Na cerimónia solene de abertura do ano judicial, este ano adiada para esta quarta-feira por causa da pandemia e das eleições, Menezes Leitão recordou que meros regulamentos do Governo nunca poderiam restringir, quanto mais suspender direitos fundamentais. Estes atropelos foram, aliás, alvo de várias declarações de inconstitucionalidade por parte do Tribunal Constitucional, tendo levado mesmo a que a justiça tivesse decretado a libertação imediata de alguns cidadãos alvo de confinamento domiciliário obrigatório, pelo facto de o país já não se encontrar em estado de emergência.
“Os direitos constitucionais dos cidadãos foram suspensos através de estados de emergência decretados por quinze vezes mas, mesmo depois de levantado o estado de emergência, esses direitos continuaram suspensos”, resumiu. “O país passou assim a viver em sucessivos estados de excepção não declarados, no que ameaça tornar-se a nova normalidade, já desconfiando os cidadãos se alguma vez regressarão a um estado normal e por quanto tempo”.
E criticou o facto de as várias entidades que podem suscitar junto do Tribunal Constitucional este tipo de problema não terem agido – nem o Presidente da República nem a Provedora de Justiça, por exemplo. “Foram apenas os advogados que reagiram em defesa dos cidadãos lesados, designadamente instaurando providências de habeas corpus contra a ilegal privação da liberdade dos seus constituintes”, sublinhou, defendendo uma vez mais que deve ser atribuída à Ordem dos Advogados a competência, à semelhança do que ocorre no Brasil.
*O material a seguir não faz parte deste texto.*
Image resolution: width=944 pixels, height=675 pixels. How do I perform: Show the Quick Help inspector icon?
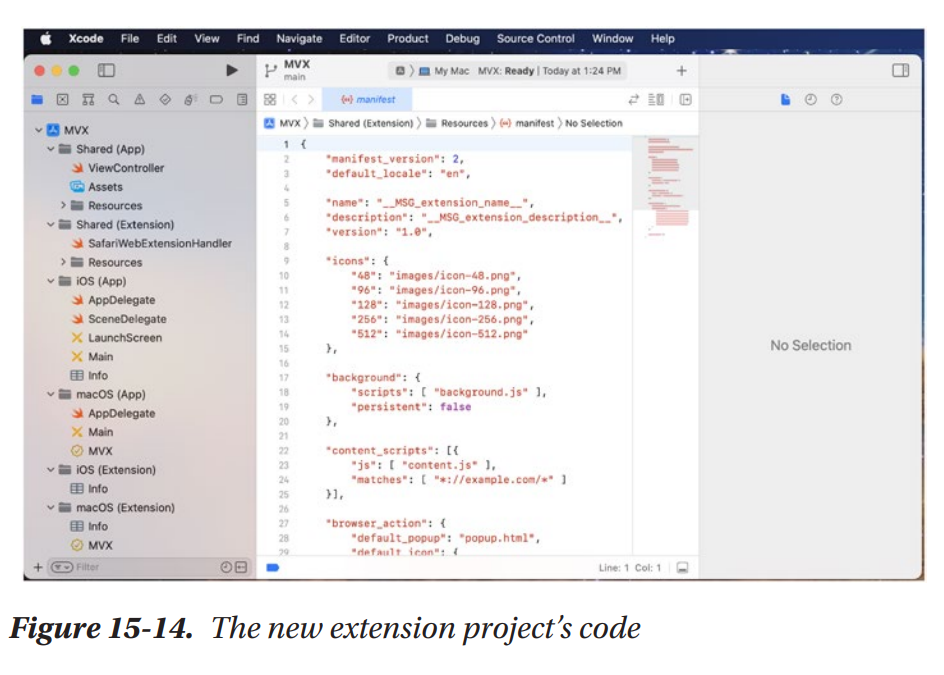coord(837,100)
Mas as reivindicações do bastonário não ficaram por aqui. O jurista quer também ver o Ministério Público a explicar os seus desaires, quando as acusações que deduz contra a classe política redundam em absolvições. “Temos assistido nos últimos tempos a muitas absolvições de cidadãos que exerceram funções políticas ao mais alto nível, os quais, no entanto, tiveram que viver durante anos com o estigma de uma acusação criminal”, observou.
“Perante os danos que estas acusações infundadas causaram, esperar-se-ia, a bem da credibilidade da nossa justiça que, sendo as mesmas julgadas improcedentes nos tribunais, os cidadãos tivessem uma explicação pública por parte do Ministério Público sobre o que motivou a sua acusação.” Rejeitou, porém, quaisquer tentativas de interferência política na autonomia do Ministério Público. “É manifesto que a autonomia tem que ser em absoluto defendida e não podemos aderir a quaisquer tentativas de a controlar. Mas também deve ser associada à máxima responsabilidade, evitando a dedução de acusações sem fundamento”, ressalvou Menezes Leitão. Que no final da sua intervenção exprimiu um desejo: “Que o poder político passe a tratar melhor a justiça”.